(EXERCISES):
1. In the ion exchanger resin text, what is a selective exchanger system or SAT system used as in an industrial chemical-physical wastewater system?
2. From the ion exchanger resin text, print the passage starting at "A selective exchanger" and ending at "required monitoring value.".

(TEXT SHOWN):
Depending on the application, ion exchanger resin can be used directly from the delivery container or requires separate activation. For this purpose, the resins are removed from the delivery container (25L PE bag or big bag), pre-cleaned if necessary and converted into the desired working form (e.g. Na form, Ca form, K form, NH4 form, Fe3+, Al3+ form or OH-, NH3-, or Cl-form). This process also removes production-related impurities that would otherwise be introduced into the process. Regeneration before use is therefore always recommended.

Ion exchanger resin SAC Lewatit SP112

Selective exchanger system, SAT system

A selective exchanger system or SAT system is used as a police filter in an industrial chemical-physical wastewater system (CP system) in the final filtration after precipitation/flocculation or, for example, in groundwater remediation in order to keep regulatory relevant residual heavy metal contents in the wastewater below the required monitoring value.

(STUDY MATERIAL):
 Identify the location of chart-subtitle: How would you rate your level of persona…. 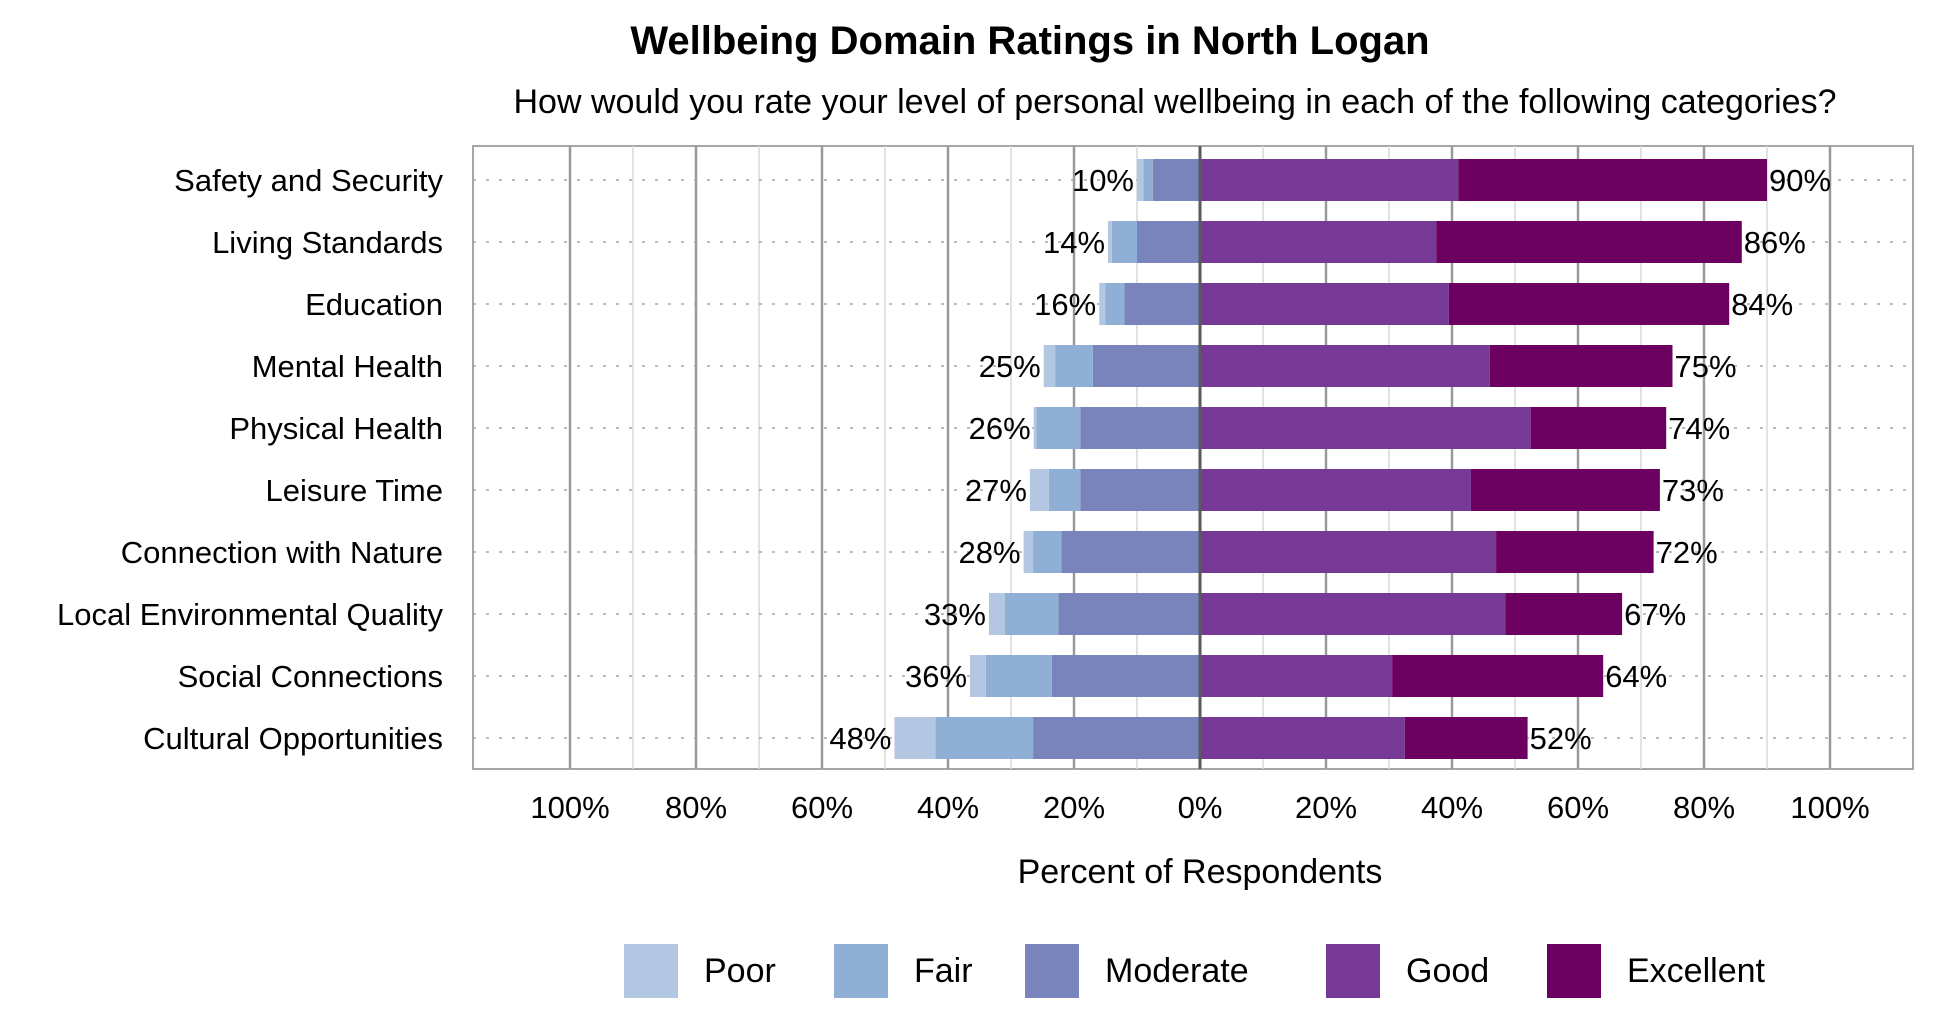
(1176, 102).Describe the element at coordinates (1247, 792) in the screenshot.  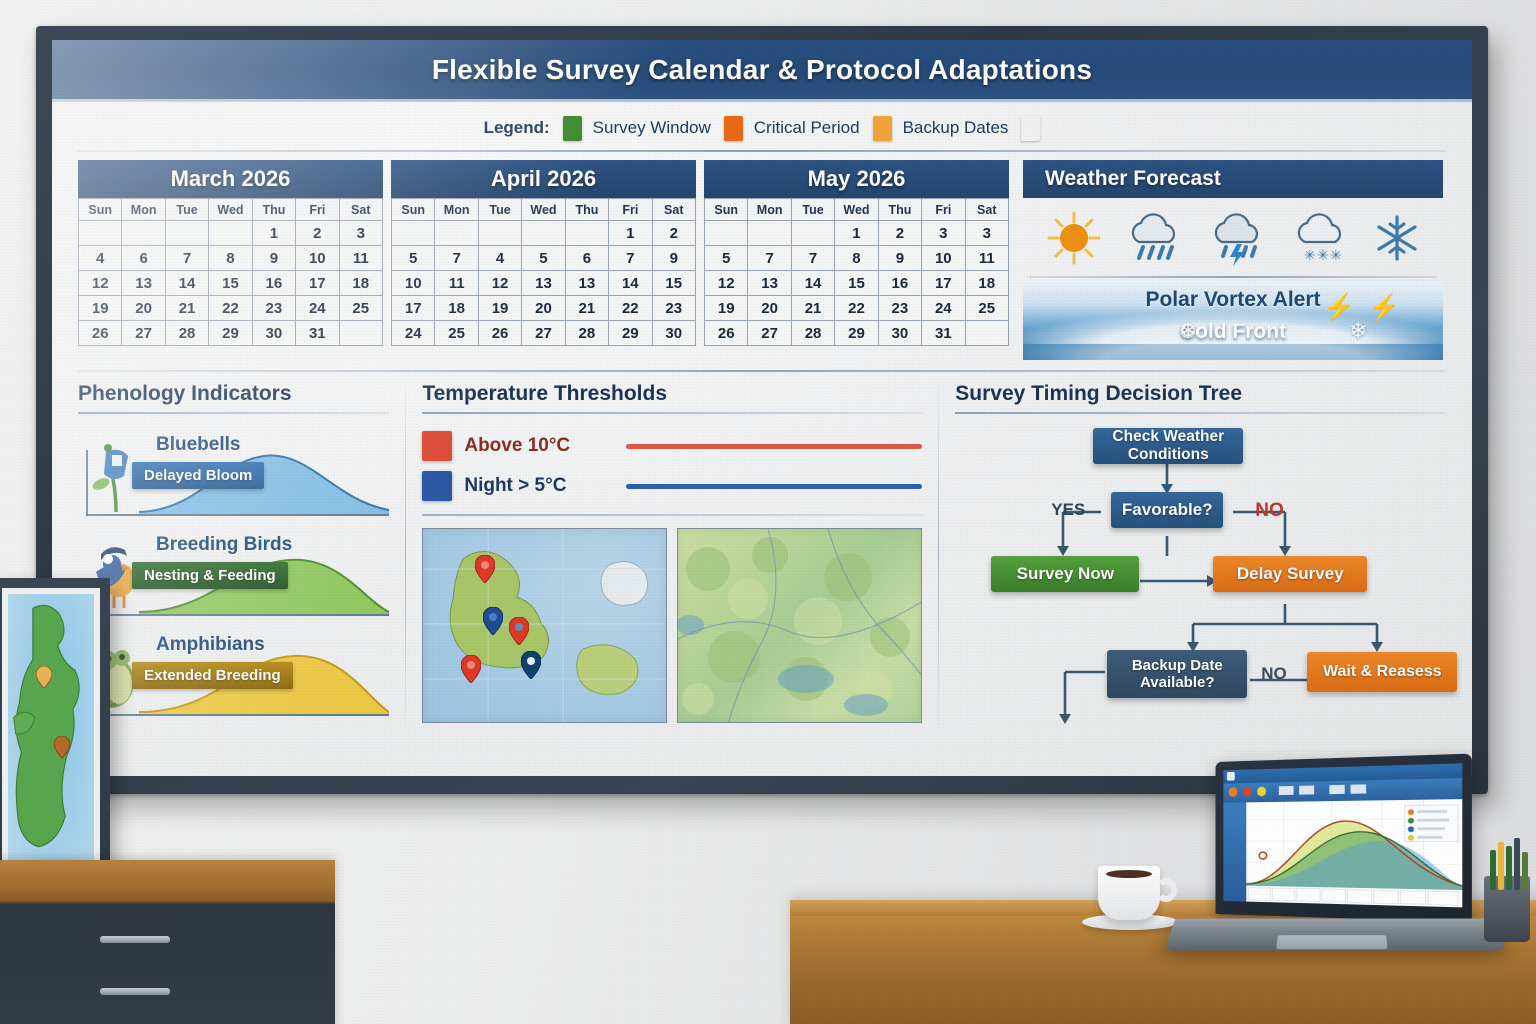
I see `ribbon-icon-red` at that location.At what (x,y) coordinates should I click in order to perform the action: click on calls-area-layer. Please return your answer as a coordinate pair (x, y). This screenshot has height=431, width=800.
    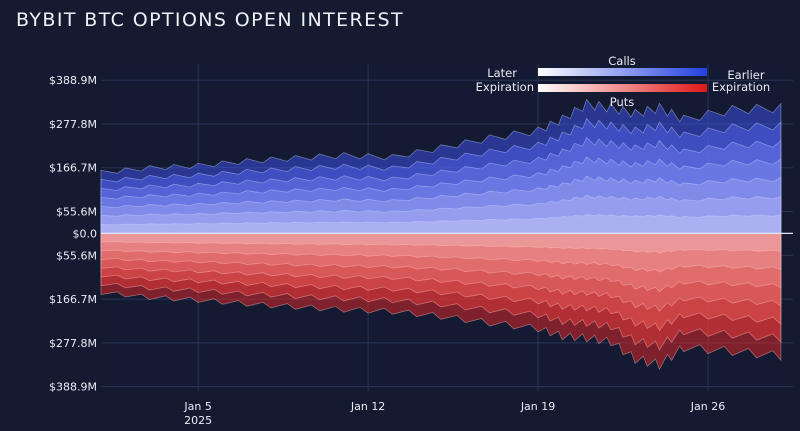
    Looking at the image, I should click on (441, 224).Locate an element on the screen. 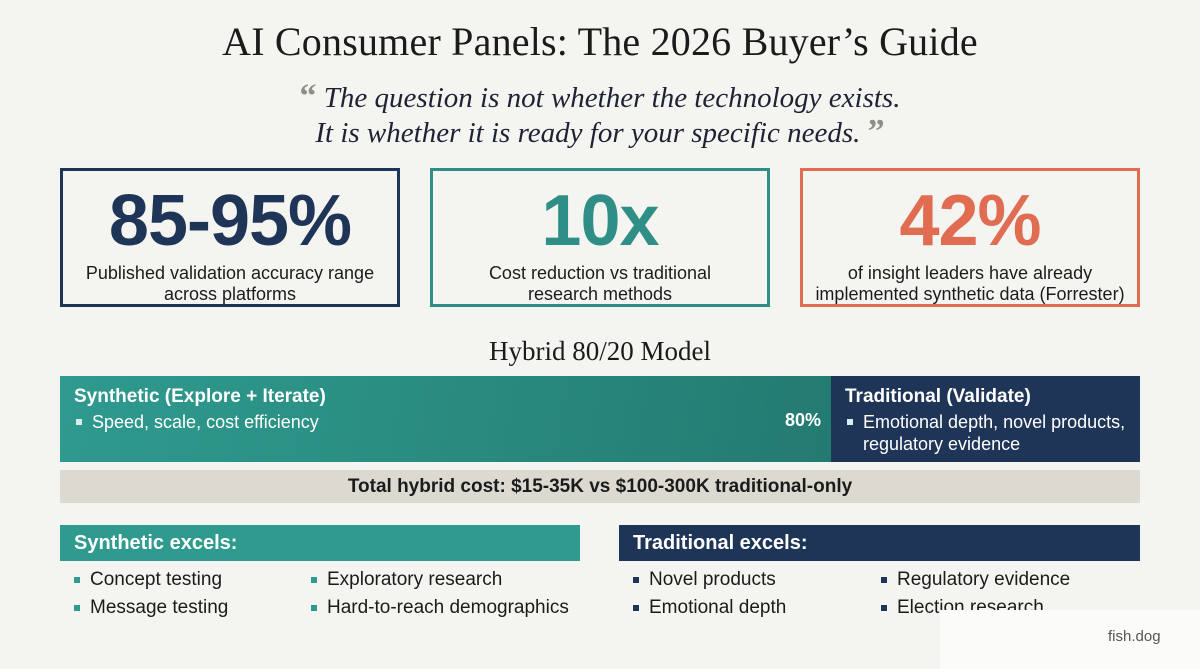 The height and width of the screenshot is (669, 1200). synthetic-excels-heading: Synthetic excels: is located at coordinates (320, 543). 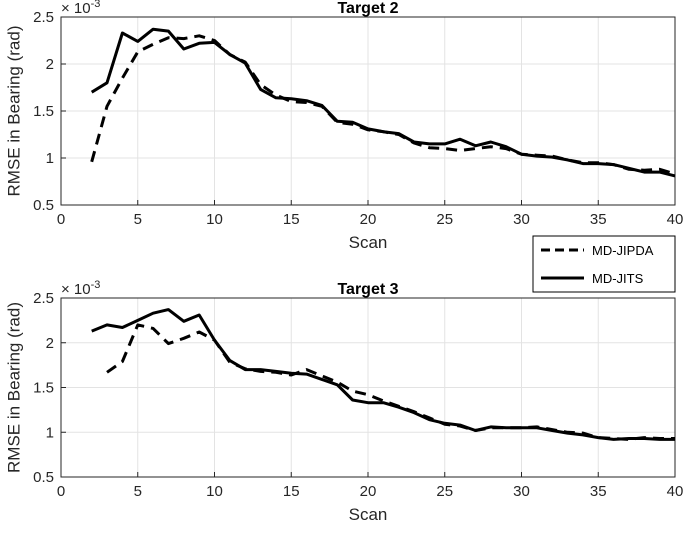 I want to click on legend-label-md-jipda: MD-JIPDA, so click(x=623, y=250).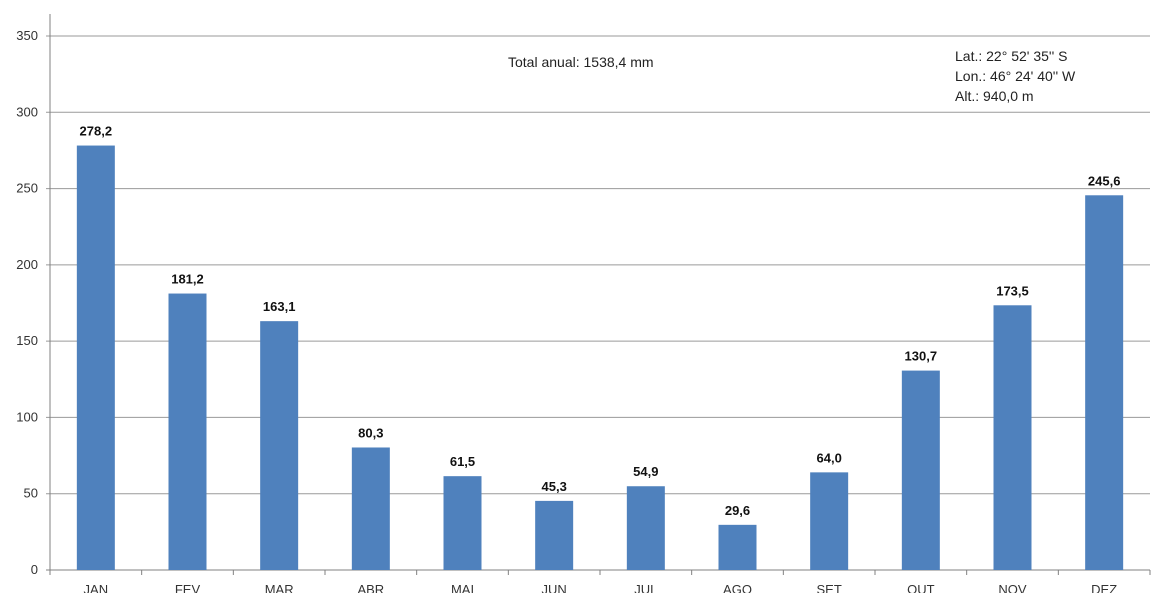  What do you see at coordinates (370, 432) in the screenshot?
I see `data-label: 80,3` at bounding box center [370, 432].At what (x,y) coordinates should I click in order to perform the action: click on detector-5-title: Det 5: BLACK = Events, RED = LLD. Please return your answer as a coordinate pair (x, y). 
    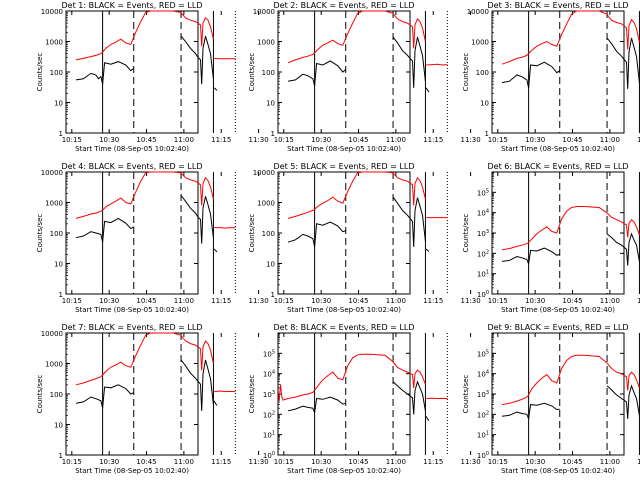
    Looking at the image, I should click on (344, 166).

(ANSWERS TO THE TASKS):
1. A police filter.

2.
A selective exchanger system or SAT system is used as a police filter in an industrial chemical-physical wastewater system (CP system) in the final filtration after precipitation/flocculation or, for example, in groundwater remediation in order to keep regulatory relevant residual heavy metal contents in the wastewater below the required monitoring value.